Your task is to print every entry below exactly as given.

Data under study section start

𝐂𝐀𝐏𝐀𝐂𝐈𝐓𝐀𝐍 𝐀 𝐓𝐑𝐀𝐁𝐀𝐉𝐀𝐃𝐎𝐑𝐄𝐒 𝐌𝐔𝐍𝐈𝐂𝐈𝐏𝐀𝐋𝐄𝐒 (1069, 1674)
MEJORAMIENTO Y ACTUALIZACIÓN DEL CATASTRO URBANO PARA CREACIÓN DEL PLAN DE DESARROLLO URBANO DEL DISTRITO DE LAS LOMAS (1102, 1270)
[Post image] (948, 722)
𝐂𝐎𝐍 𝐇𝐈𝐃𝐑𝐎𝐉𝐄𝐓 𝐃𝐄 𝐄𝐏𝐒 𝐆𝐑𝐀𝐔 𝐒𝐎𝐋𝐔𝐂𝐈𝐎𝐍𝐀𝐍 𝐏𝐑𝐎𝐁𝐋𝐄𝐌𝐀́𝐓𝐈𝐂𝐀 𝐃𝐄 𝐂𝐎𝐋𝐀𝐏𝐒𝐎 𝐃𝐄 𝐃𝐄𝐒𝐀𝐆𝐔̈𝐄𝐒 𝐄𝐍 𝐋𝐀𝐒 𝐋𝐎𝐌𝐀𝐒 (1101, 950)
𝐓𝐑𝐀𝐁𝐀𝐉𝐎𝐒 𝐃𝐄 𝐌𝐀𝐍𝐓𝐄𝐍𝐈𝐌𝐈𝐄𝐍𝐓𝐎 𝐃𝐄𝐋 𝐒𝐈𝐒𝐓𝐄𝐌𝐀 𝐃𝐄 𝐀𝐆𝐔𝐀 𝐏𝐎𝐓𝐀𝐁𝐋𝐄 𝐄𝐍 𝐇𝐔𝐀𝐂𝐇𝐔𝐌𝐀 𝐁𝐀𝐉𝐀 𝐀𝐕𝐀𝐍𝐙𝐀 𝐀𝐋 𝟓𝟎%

Data under study section end

- **Response**
𝐂𝐀𝐏𝐀𝐂𝐈𝐓𝐀𝐍 𝐀 𝐓𝐑𝐀𝐁𝐀𝐉𝐀𝐃𝐎𝐑𝐄𝐒 𝐌𝐔𝐍𝐈𝐂𝐈𝐏𝐀𝐋𝐄𝐒 (1069, 1674)
MEJORAMIENTO Y ACTUALIZACIÓN DEL CATASTRO URBANO PARA CREACIÓN DEL PLAN DE DESARROLLO URBANO DEL DISTRITO DE LAS LOMAS (1102, 1270)
[Post image] (948, 722)
𝐂𝐎𝐍 𝐇𝐈𝐃𝐑𝐎𝐉𝐄𝐓 𝐃𝐄 𝐄𝐏𝐒 𝐆𝐑𝐀𝐔 𝐒𝐎𝐋𝐔𝐂𝐈𝐎𝐍𝐀𝐍 𝐏𝐑𝐎𝐁𝐋𝐄𝐌𝐀́𝐓𝐈𝐂𝐀 𝐃𝐄 𝐂𝐎𝐋𝐀𝐏𝐒𝐎 𝐃𝐄 𝐃𝐄𝐒𝐀𝐆𝐔̈𝐄𝐒 𝐄𝐍 𝐋𝐀𝐒 𝐋𝐎𝐌𝐀𝐒 (1101, 950)
𝐓𝐑𝐀𝐁𝐀𝐉𝐎𝐒 𝐃𝐄 𝐌𝐀𝐍𝐓𝐄𝐍𝐈𝐌𝐈𝐄𝐍𝐓𝐎 𝐃𝐄𝐋 𝐒𝐈𝐒𝐓𝐄𝐌𝐀 𝐃𝐄 𝐀𝐆𝐔𝐀 𝐏𝐎𝐓𝐀𝐁𝐋𝐄 𝐄𝐍 𝐇𝐔𝐀𝐂𝐇𝐔𝐌𝐀 𝐁𝐀𝐉𝐀 𝐀𝐕𝐀𝐍𝐙𝐀 𝐀𝐋 𝟓𝟎%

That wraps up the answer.